(Element and text position data)
-- Begin --
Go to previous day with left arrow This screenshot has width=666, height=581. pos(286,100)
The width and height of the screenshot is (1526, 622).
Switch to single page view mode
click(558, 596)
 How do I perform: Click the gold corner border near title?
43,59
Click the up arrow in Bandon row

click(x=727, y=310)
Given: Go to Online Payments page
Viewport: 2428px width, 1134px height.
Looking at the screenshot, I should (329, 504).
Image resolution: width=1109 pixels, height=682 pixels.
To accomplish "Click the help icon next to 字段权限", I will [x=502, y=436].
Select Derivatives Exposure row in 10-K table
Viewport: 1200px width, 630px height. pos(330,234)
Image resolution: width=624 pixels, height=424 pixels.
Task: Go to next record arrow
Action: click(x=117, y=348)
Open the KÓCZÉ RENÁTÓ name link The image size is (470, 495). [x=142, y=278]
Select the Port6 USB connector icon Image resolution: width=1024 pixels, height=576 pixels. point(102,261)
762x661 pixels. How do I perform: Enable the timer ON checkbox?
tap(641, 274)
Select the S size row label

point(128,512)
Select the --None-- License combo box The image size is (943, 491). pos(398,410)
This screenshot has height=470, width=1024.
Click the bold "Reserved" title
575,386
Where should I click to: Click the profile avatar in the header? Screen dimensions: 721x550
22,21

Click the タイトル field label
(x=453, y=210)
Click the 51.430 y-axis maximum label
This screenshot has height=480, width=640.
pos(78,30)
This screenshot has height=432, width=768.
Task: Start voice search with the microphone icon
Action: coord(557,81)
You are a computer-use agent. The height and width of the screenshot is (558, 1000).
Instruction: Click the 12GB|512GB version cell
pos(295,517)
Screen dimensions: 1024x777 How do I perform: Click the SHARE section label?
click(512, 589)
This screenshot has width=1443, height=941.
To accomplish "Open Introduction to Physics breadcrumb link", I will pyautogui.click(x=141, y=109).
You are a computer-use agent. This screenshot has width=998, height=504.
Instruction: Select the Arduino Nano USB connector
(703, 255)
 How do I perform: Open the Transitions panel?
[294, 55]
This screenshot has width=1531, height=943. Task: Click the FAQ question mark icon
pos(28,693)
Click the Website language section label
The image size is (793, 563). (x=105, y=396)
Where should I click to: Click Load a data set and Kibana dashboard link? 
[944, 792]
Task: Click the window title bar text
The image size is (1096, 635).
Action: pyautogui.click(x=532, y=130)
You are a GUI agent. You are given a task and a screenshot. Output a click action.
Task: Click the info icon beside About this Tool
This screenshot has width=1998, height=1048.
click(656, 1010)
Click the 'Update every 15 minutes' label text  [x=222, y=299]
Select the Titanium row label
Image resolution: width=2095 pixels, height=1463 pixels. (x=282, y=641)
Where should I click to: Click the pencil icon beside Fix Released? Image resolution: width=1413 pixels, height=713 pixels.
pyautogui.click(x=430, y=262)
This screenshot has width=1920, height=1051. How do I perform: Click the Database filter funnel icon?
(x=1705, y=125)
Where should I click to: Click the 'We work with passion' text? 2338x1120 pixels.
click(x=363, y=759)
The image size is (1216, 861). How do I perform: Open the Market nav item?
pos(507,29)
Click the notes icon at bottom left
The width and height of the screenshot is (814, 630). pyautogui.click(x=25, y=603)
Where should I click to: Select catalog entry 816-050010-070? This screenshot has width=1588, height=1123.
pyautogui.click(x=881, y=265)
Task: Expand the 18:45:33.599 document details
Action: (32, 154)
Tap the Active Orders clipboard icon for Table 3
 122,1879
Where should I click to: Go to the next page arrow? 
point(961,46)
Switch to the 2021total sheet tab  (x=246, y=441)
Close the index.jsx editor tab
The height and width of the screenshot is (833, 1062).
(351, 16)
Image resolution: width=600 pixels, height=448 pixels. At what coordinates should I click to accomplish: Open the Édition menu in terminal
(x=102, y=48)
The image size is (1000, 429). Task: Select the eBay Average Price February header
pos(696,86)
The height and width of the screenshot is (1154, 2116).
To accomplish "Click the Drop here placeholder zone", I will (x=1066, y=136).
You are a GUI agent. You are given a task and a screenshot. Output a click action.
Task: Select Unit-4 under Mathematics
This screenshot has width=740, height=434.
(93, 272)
-- End --
**Written exercise**
Rewrite all of the items above as a JSON list of strings with one string per line, leaving out any blank lines.

**Answer for the task**
[
  "Go to previous day with left arrow This screenshot has width=666, height=581. pos(286,100)",
  "The width and height of the screenshot is (1526, 622).",
  "Switch to single page view mode",
  "click(558, 596)",
  " How do I perform: Click the gold corner border near title?",
  "43,59",
  "Click the up arrow in Bandon row",
  "click(x=727, y=310)",
  "Given: Go to Online Payments page",
  "Viewport: 2428px width, 1134px height.",
  "Looking at the screenshot, I should (329, 504).",
  "Image resolution: width=1109 pixels, height=682 pixels.",
  "To accomplish \"Click the help icon next to 字段权限\", I will [x=502, y=436].",
  "Select Derivatives Exposure row in 10-K table",
  "Viewport: 1200px width, 630px height. pos(330,234)",
  "Image resolution: width=624 pixels, height=424 pixels.",
  "Task: Go to next record arrow",
  "Action: click(x=117, y=348)",
  "Open the KÓCZÉ RENÁTÓ name link The image size is (470, 495). [x=142, y=278]",
  "Select the Port6 USB connector icon Image resolution: width=1024 pixels, height=576 pixels. point(102,261)",
  "762x661 pixels. How do I perform: Enable the timer ON checkbox?",
  "tap(641, 274)",
  "Select the S size row label",
  "point(128,512)",
  "Select the --None-- License combo box The image size is (943, 491). pos(398,410)",
  "This screenshot has height=470, width=1024.",
  "Click the bold \"Reserved\" title",
  "575,386",
  "Where should I click to: Click the profile avatar in the header? Screen dimensions: 721x550",
  "22,21",
  "Click the タイトル field label",
  "(x=453, y=210)",
  "Click the 51.430 y-axis maximum label",
  "This screenshot has height=480, width=640.",
  "pos(78,30)",
  "This screenshot has height=432, width=768.",
  "Task: Start voice search with the microphone icon",
  "Action: coord(557,81)",
  "You are a computer-use agent. The height and width of the screenshot is (558, 1000).",
  "Instruction: Click the 12GB|512GB version cell",
  "pos(295,517)",
  "Screen dimensions: 1024x777 How do I perform: Click the SHARE section label?",
  "click(512, 589)",
  "This screenshot has width=1443, height=941.",
  "To accomplish \"Open Introduction to Physics breadcrumb link\", I will pyautogui.click(x=141, y=109).",
  "You are a computer-use agent. This screenshot has width=998, height=504.",
  "Instruction: Select the Arduino Nano USB connector",
  "(703, 255)",
  " How do I perform: Open the Transitions panel?",
  "[294, 55]",
  "This screenshot has width=1531, height=943. Task: Click the FAQ question mark icon",
  "pos(28,693)",
  "Click the Website language section label",
  "The image size is (793, 563). (x=105, y=396)",
  "Where should I click to: Click Load a data set and Kibana dashboard link? ",
  "[944, 792]",
  "Task: Click the window title bar text",
  "The image size is (1096, 635).",
  "Action: pyautogui.click(x=532, y=130)",
  "You are a GUI agent. You are given a task and a screenshot. Output a click action.",
  "Task: Click the info icon beside About this Tool",
  "This screenshot has width=1998, height=1048.",
  "click(656, 1010)",
  "Click the 'Update every 15 minutes' label text  [x=222, y=299]",
  "Select the Titanium row label",
  "Image resolution: width=2095 pixels, height=1463 pixels. (x=282, y=641)",
  "Where should I click to: Click the pencil icon beside Fix Released? Image resolution: width=1413 pixels, height=713 pixels.",
  "pyautogui.click(x=430, y=262)",
  "This screenshot has width=1920, height=1051. How do I perform: Click the Database filter funnel icon?",
  "(x=1705, y=125)",
  "Where should I click to: Click the 'We work with passion' text? 2338x1120 pixels.",
  "click(x=363, y=759)",
  "The image size is (1216, 861). How do I perform: Open the Market nav item?",
  "pos(507,29)",
  "Click the notes icon at bottom left",
  "The width and height of the screenshot is (814, 630). pyautogui.click(x=25, y=603)",
  "Where should I click to: Select catalog entry 816-050010-070? This screenshot has width=1588, height=1123.",
  "pyautogui.click(x=881, y=265)",
  "Task: Expand the 18:45:33.599 document details",
  "Action: (32, 154)",
  "Tap the Active Orders clipboard icon for Table 3",
  " 122,1879",
  "Where should I click to: Go to the next page arrow? ",
  "point(961,46)",
  "Switch to the 2021total sheet tab  (x=246, y=441)",
  "Close the index.jsx editor tab",
  "The height and width of the screenshot is (833, 1062).",
  "(351, 16)",
  "Image resolution: width=600 pixels, height=448 pixels. At what coordinates should I click to accomplish: Open the Édition menu in terminal",
  "(x=102, y=48)",
  "The image size is (1000, 429). Task: Select the eBay Average Price February header",
  "pos(696,86)",
  "The height and width of the screenshot is (1154, 2116).",
  "To accomplish \"Click the Drop here placeholder zone\", I will (x=1066, y=136).",
  "You are a GUI agent. You are given a task and a screenshot. Output a click action.",
  "Task: Select Unit-4 under Mathematics",
  "This screenshot has width=740, height=434.",
  "(93, 272)"
]